神事での真菰 

 真菰は歴史のある神社・格の高い神社では、少なくても御本堂には、しめ縄として使われています。

 真菰で編んだ草枕が、宇佐八幡宮・神田明神、その他の神社のご神体とされています。

 そして、日本で最も古く大きな神社の一つである出雲大社では、毎年6月1日に「真菰祭り」という行事も行われています。

 日本酒の樽を飾る菰被りは、真菰で編んだもの、こも(菰)が語源ですし、仏事でお盆の時にお供えを飾る盆ゴザも、真菰で編んだものが使われています。

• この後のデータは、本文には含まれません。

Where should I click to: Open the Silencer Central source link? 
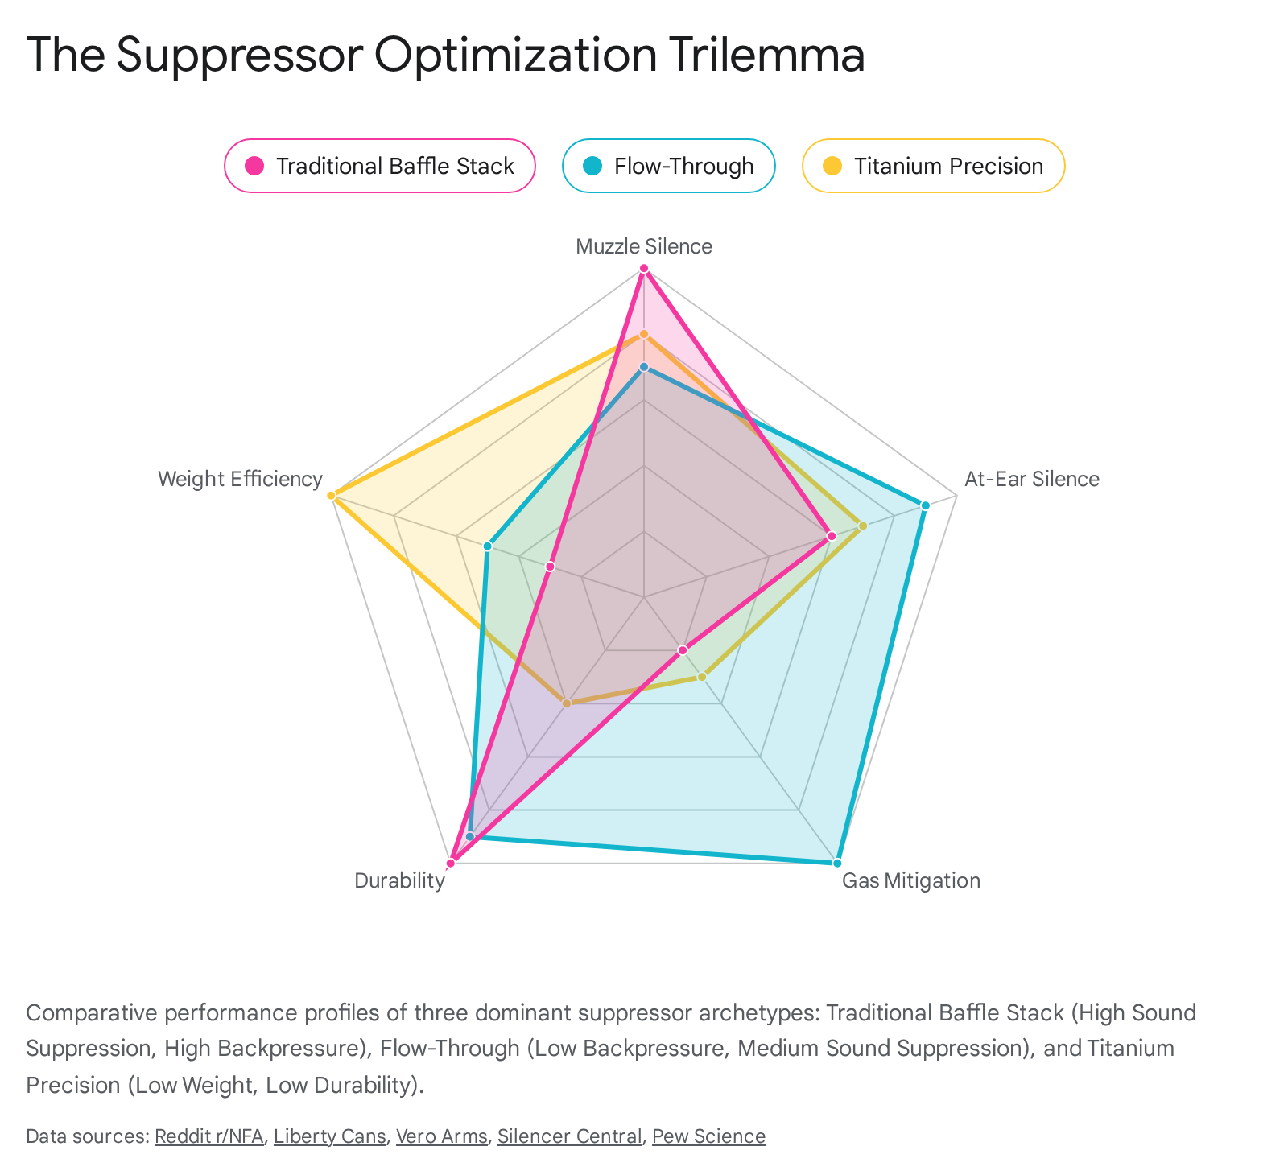click(x=569, y=1136)
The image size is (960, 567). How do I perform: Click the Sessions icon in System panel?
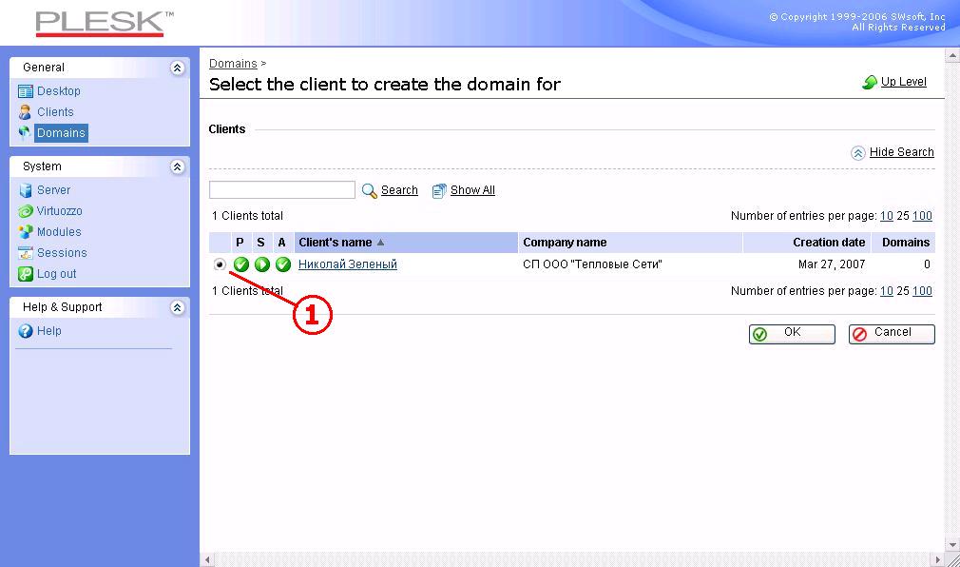tap(26, 253)
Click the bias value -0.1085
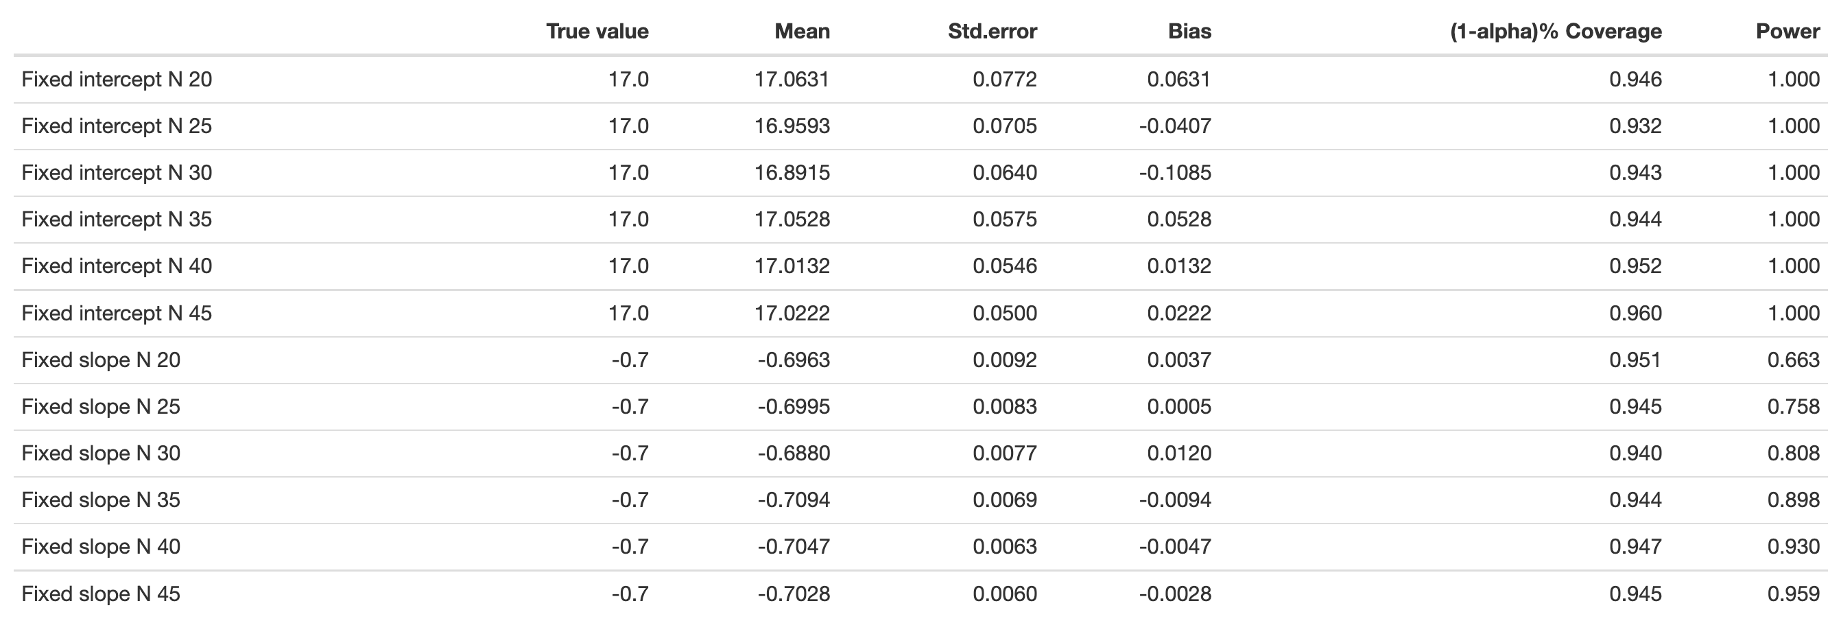The image size is (1841, 623). (x=1175, y=172)
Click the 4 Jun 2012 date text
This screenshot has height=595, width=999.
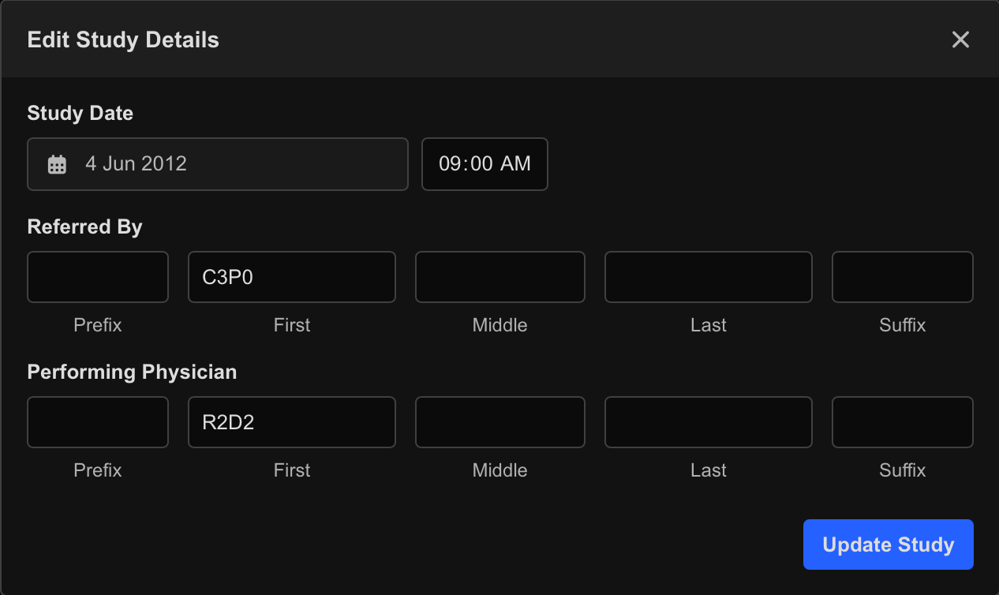pos(136,164)
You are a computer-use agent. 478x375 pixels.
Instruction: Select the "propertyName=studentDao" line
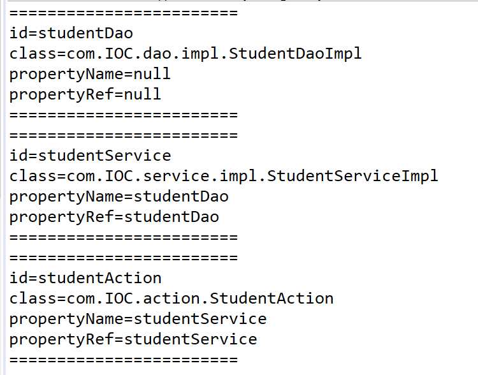[119, 196]
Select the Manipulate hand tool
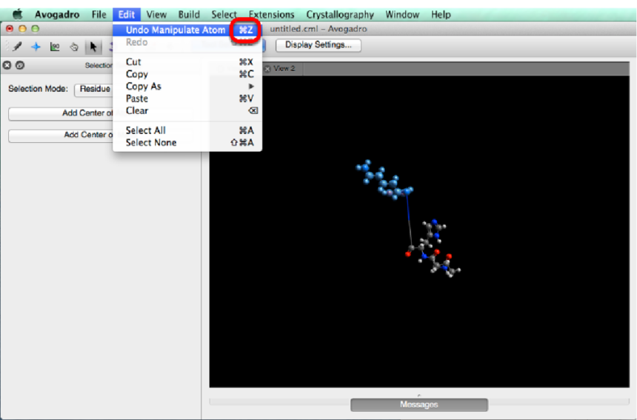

 このように、真菰は日本人の暮らしと切っても切り離せない存在が長く続き、いつしか聖なる草・癒しの草、霊草として扱われるようになったものと考えられます。

 昭和天皇が崩御され、そのご遺体を納めた棺の下に真菰がびっしりと敷き詰められ、運ばれたのも、いかに真菰が重要な存在であるかの証左に他なりません。

 最後に、アジア以外では北米大陸の五大湖地方を中心に真菰(日本の真菰と違い、単年性)が分布しているのですが、私たちと同じ祖先(モンゴロイド)を持つと考えられる北米インディアンが、真菰の実を食べる習慣があるそうで、このことにも、何か不思議な因縁を感じさるを得ません。